_AVAILABLE DATA:_

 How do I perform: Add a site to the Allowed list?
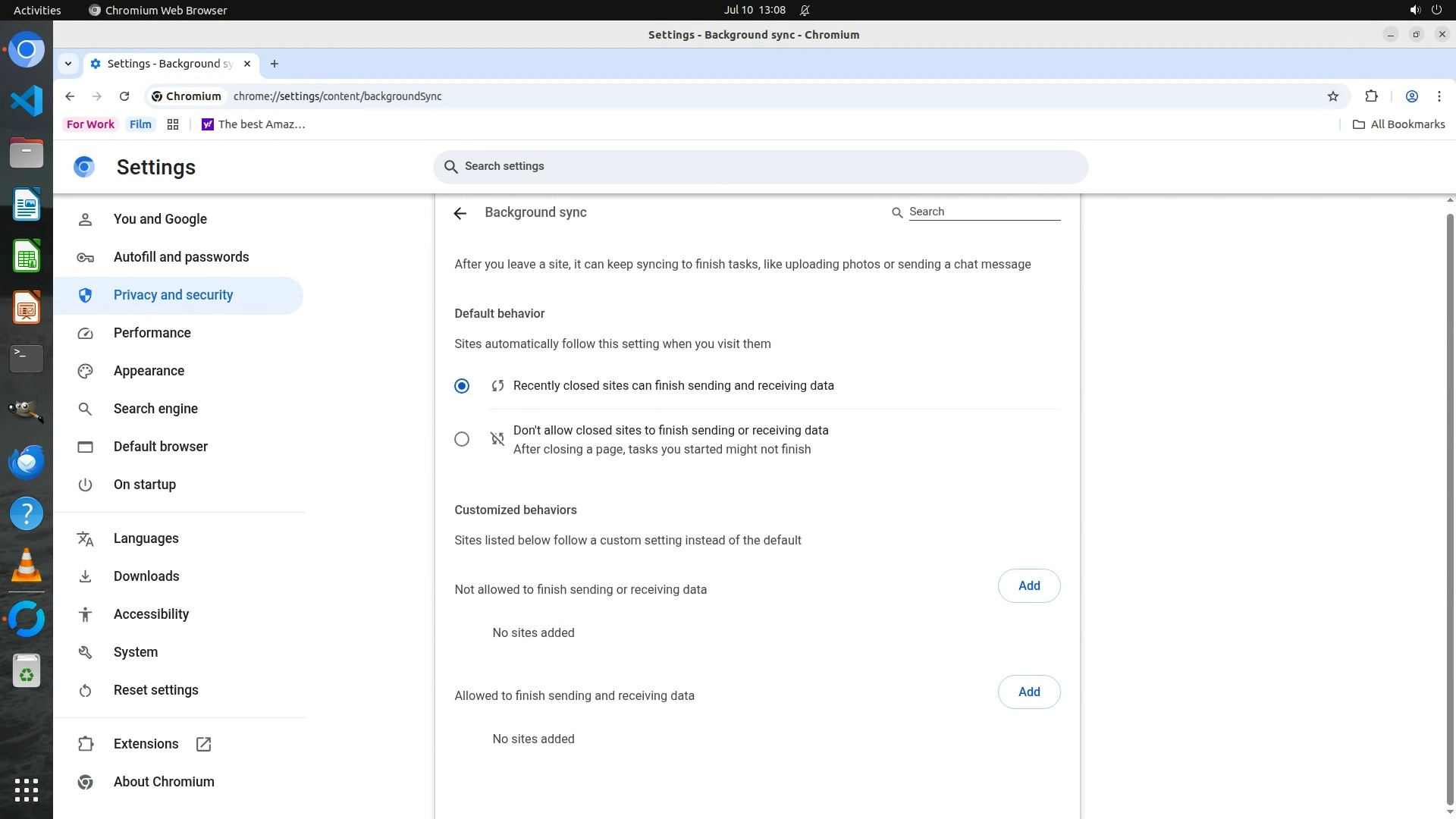1028,692
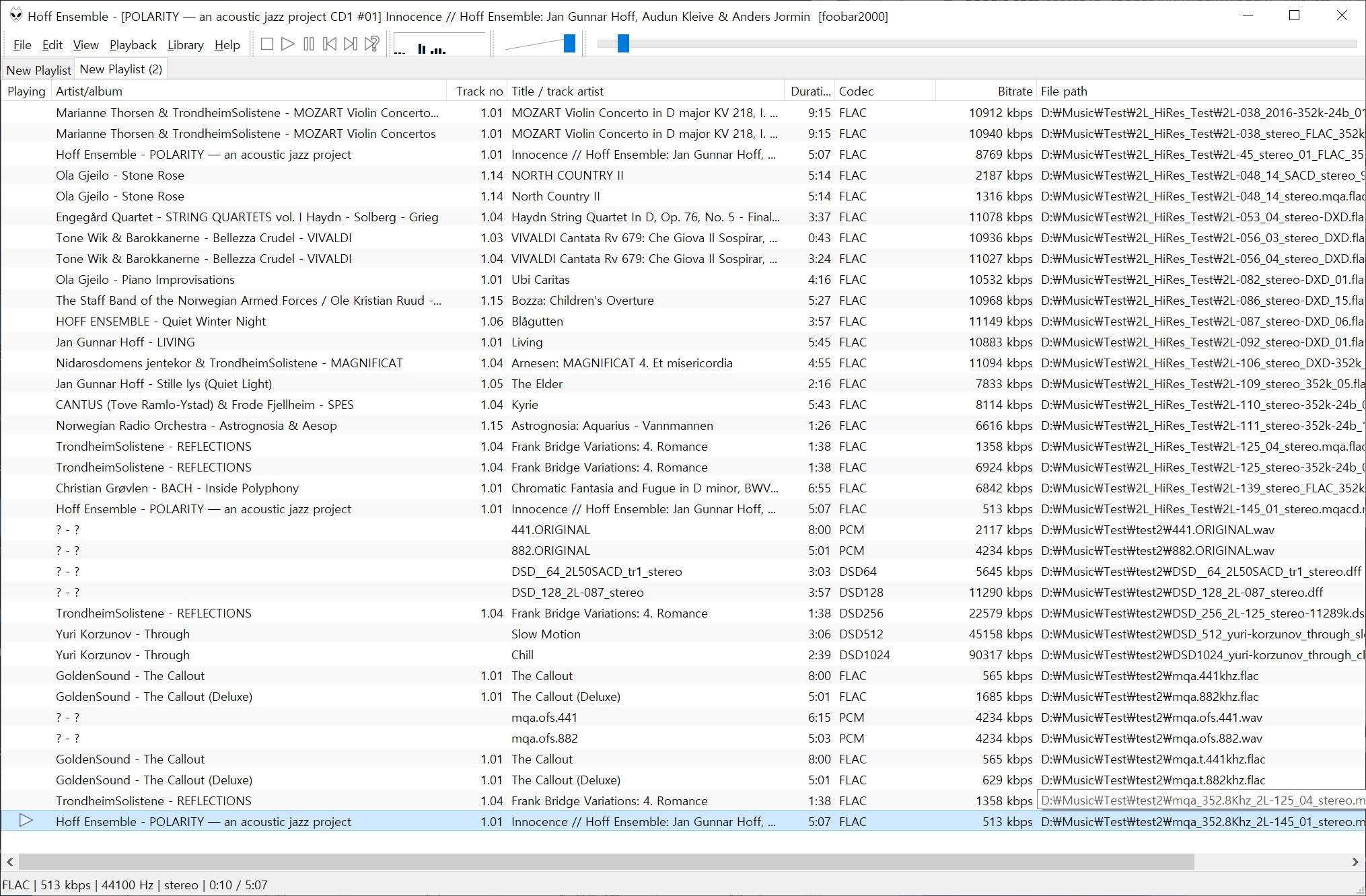
Task: Sort by the Bitrate column header
Action: click(1014, 91)
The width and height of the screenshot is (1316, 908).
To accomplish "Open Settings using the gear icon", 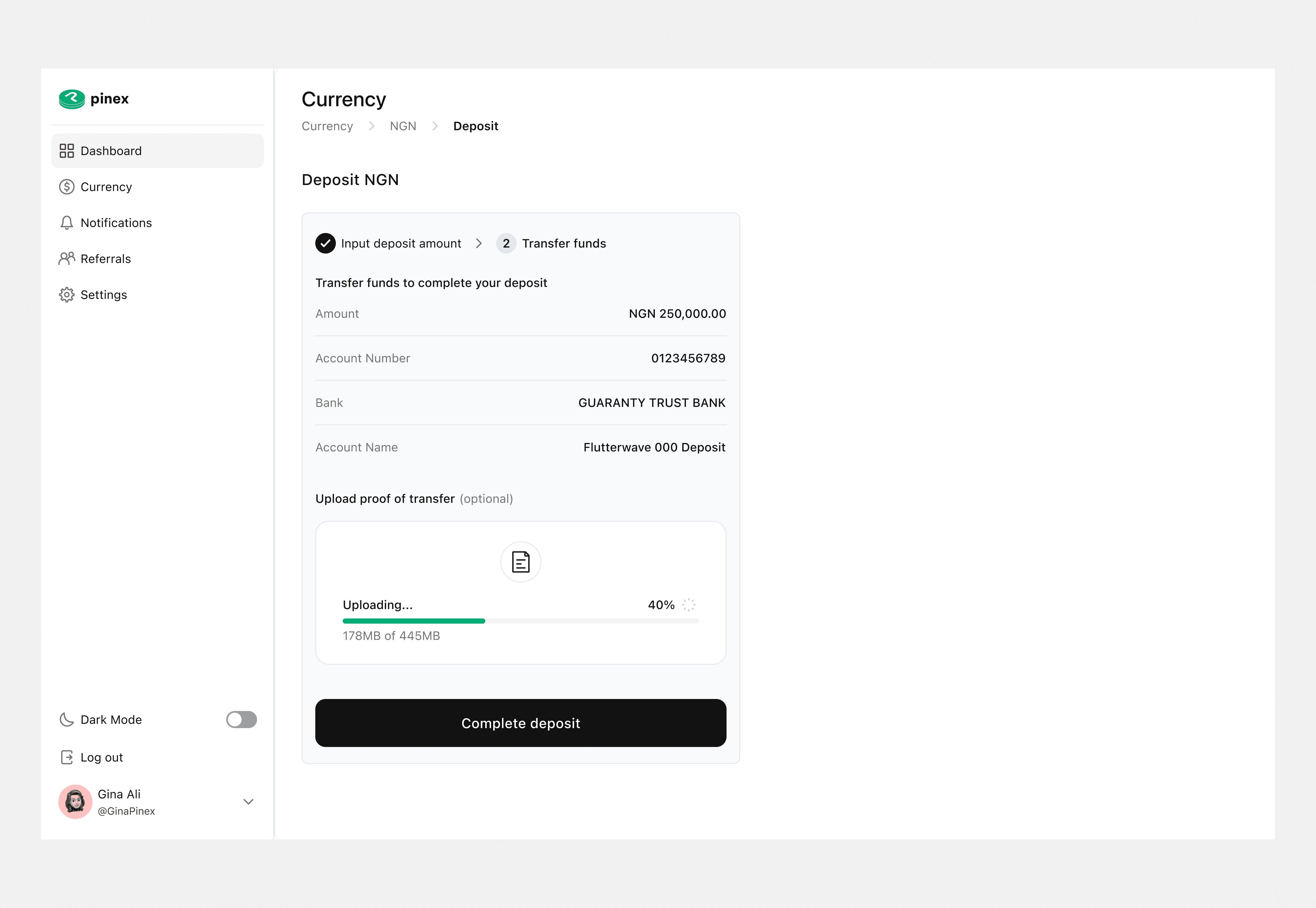I will (x=67, y=294).
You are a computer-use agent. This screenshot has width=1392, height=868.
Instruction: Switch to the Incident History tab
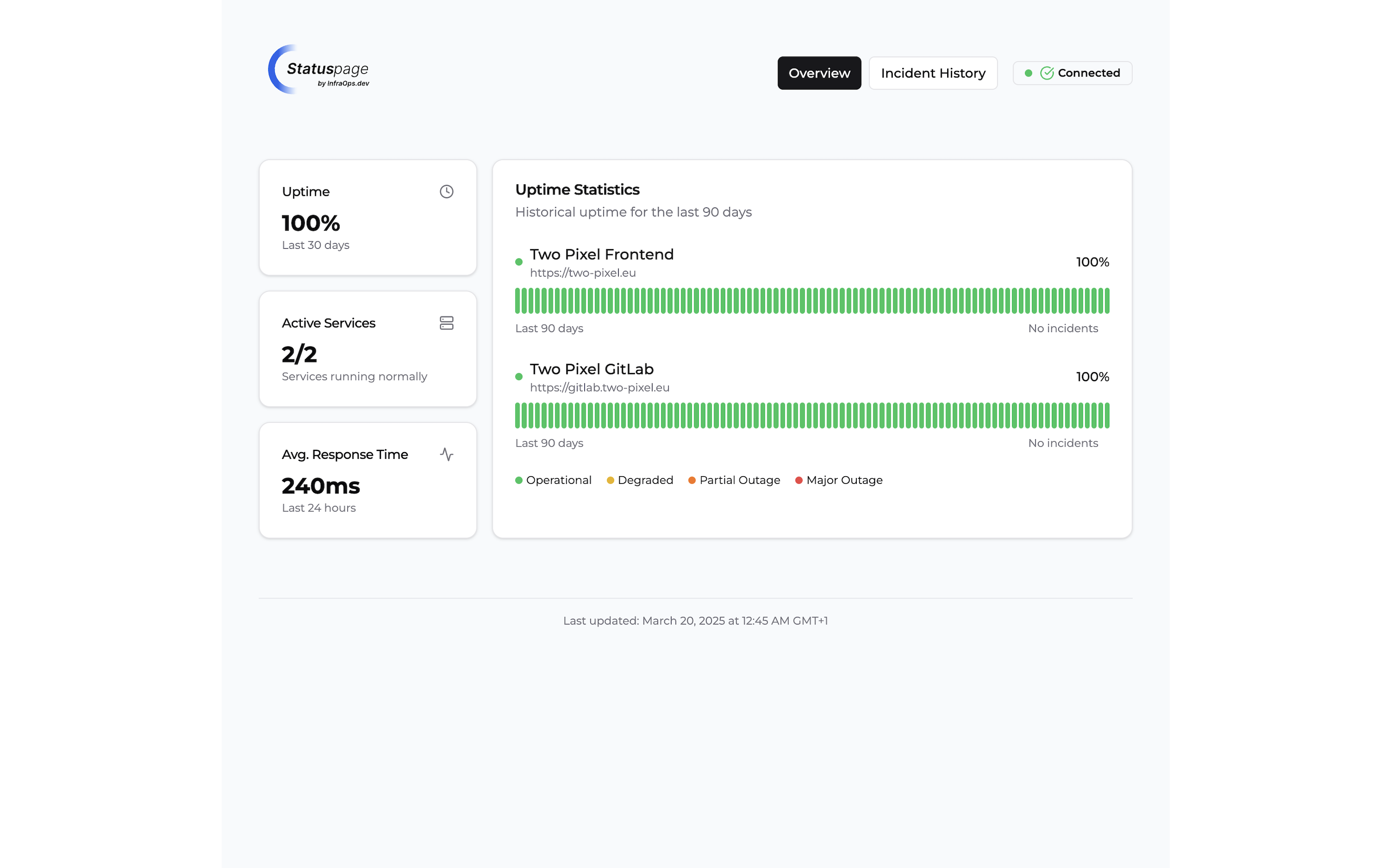(x=933, y=73)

_WORK ORDER:_ Work out how many lines in the records above include the string "width", and provide that figure with no other text.

_RESULT:_ 2